Nella tarda serata di venerdì la donna è stata sottoposta a fermo per omicidio. Il provvedimento è stato adottato dal sostituto procuratore Manuela Comodi dopo avere sentito la donna. Questa non avrebbe fatto ammissioni su quanto successo.  Nel corso degli accertamenti un coltello è stato trovato nella borsa della donna, una ungherese di 44 anni, fermata. Elemento ora al vaglio degli investigatori coordinati dalla Procura di Perugia per stabilire se si tratti dell’arma del delitto.  Quando è stato soccorso il bambino di due anni presentava ferite da taglio al petto. La donna, dopo essere entrata nel supermercato lo ha lasciato sul nastro trasportatore, fermo, di una cassa.

Non risponde

Si è formalmente avvalsa della facoltà di non rispondere davanti al pubblico ministero Manuela Comodi la donna di 44 anni, ungherese, fermata a Città della Pieve per l’omicidio del figlio. Lo ha appreso l’Ansa dal suo difensore, l’avocato Enrico Tenzoni. Con il legale la donna, sotto choc, ha comunque negato di avere ucciso bambino, di due anni, sul quale sono state trovate diverse ferite da arma da taglio al petto. L’avvocato non è voluto entrare nel merito della versione della sua assistita.  Questa comunque avrebbe sostenuto di essere arrivata per caso e a piedi a Pò Bandino da Chiusi dove alloggiava da qualche giorno presso un amico, mentre il padre del piccolo si trova all’estero. Avrebbe poi raccontato di essersi allontanata dal figlio lasciandolo sul passeggino per andare a recuperare un giocattolo e al suo ritorno lo avrebbe trovato già ferito. La donna avrebbe inoltre affermato di essersi trovata da sola nel centro umbro. Un passeggino con tracce di sangue è stato sequestrato nel pomeriggio di ieri nei pressi del supermercato dove la donna aveva portato il figlio.

La foto del bimbo

C’è anche una foto che ritrae il bambino insanguinato trasmessa molto presumibilmente dalla donna al padre del piccolo in Ungheria tramite una piattaforma social tra gli elementi d’accusa a carico della donna.  L’uomo, alla vista dell’immagine ha allertato tutte le Autorità, hanno riferito gli inquirenti.  Sono comunque considerati dagli inquirenti “numerosi e significativi” gli elementi d’accusa raccolti nei confronti della donna.

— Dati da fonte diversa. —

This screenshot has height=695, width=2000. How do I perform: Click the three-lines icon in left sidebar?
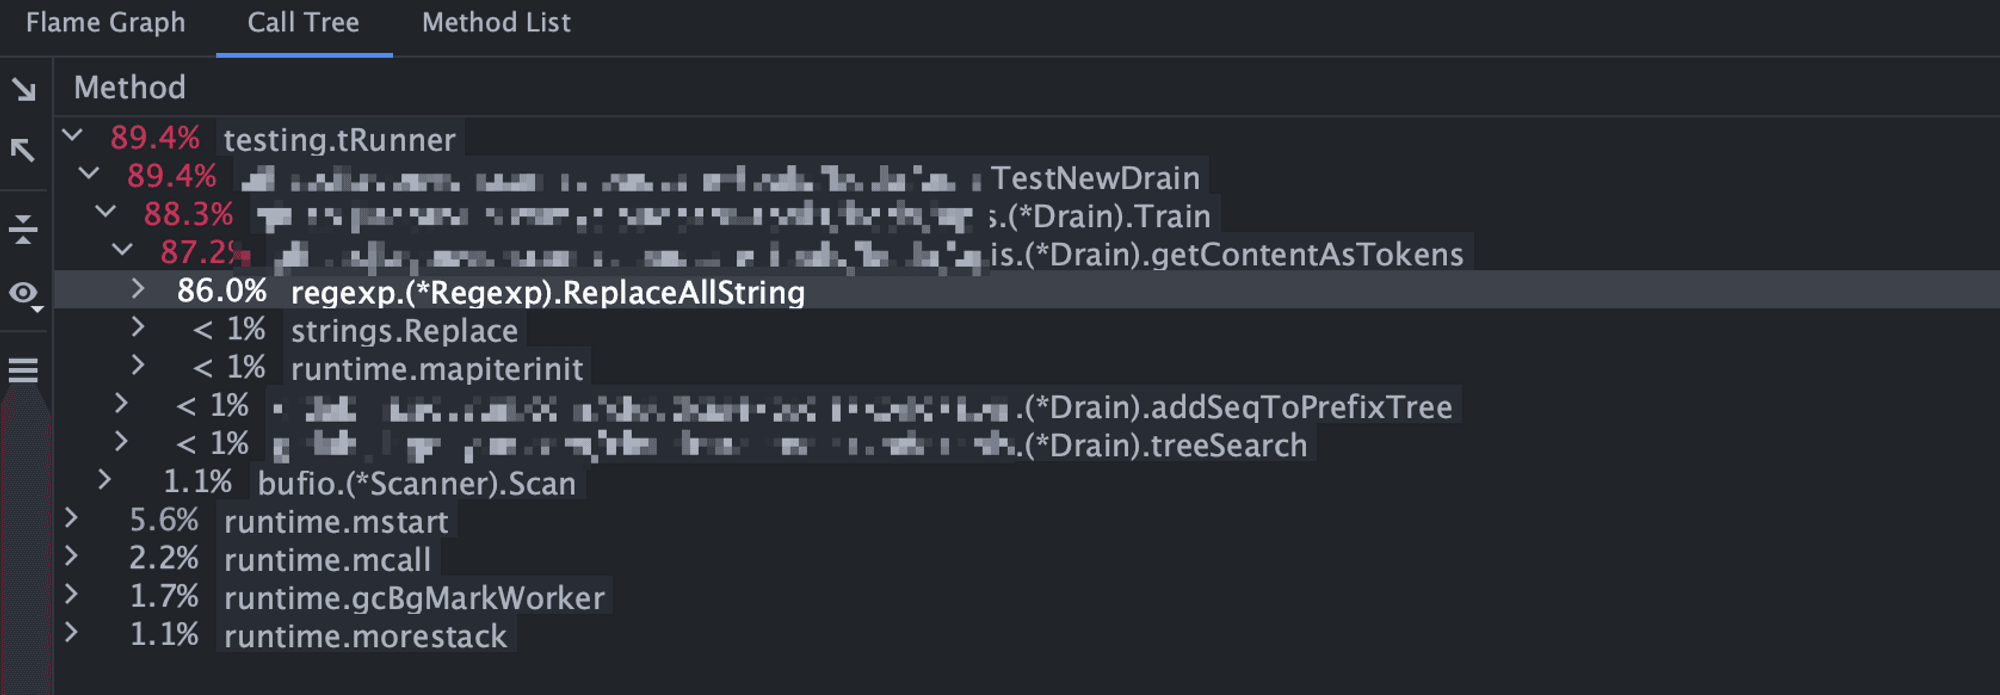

A suo il pubblico ministero di turno, Manuela Comodi, ha disposto il provvedimento per omicidio volontario aggravato nell’ambito dell’indagine condotta dai carabinieri. Secondo gli inquirenti “la mole degli indizi raccolti” propende, per una presunta responsabilità della madre del piccolo, la quale sarebbe l’unica ad aver trascorso le ore antecedenti all’evento delittuoso con il piccolo.

La solidarietà

Fiori, macchinine e anche un peluche  sabato sono stati lasciati sul cancello che porta al casolare abbandonato di Pò Bandino dove venerdì sarebbe stato ucciso, dalla mamma, il bimbo di due anni poi portato ormai morto in un vicino supermercato.  Quello che sta diventando una sorta di pellegrinaggio all’edificio è discreto e rispettoso della tragedia. A voler raggiungere il luogo, non distante dal supermercato, sono soprattutto bambini, colpiti dalla tragica notizia. Il peluche, un asinello di colore giallo, è stato fissato alle sbarre del cancello con una rosa bianca. Le macchinine rosse sono state invece lasciate a terra, vicino a due vasi di fiori.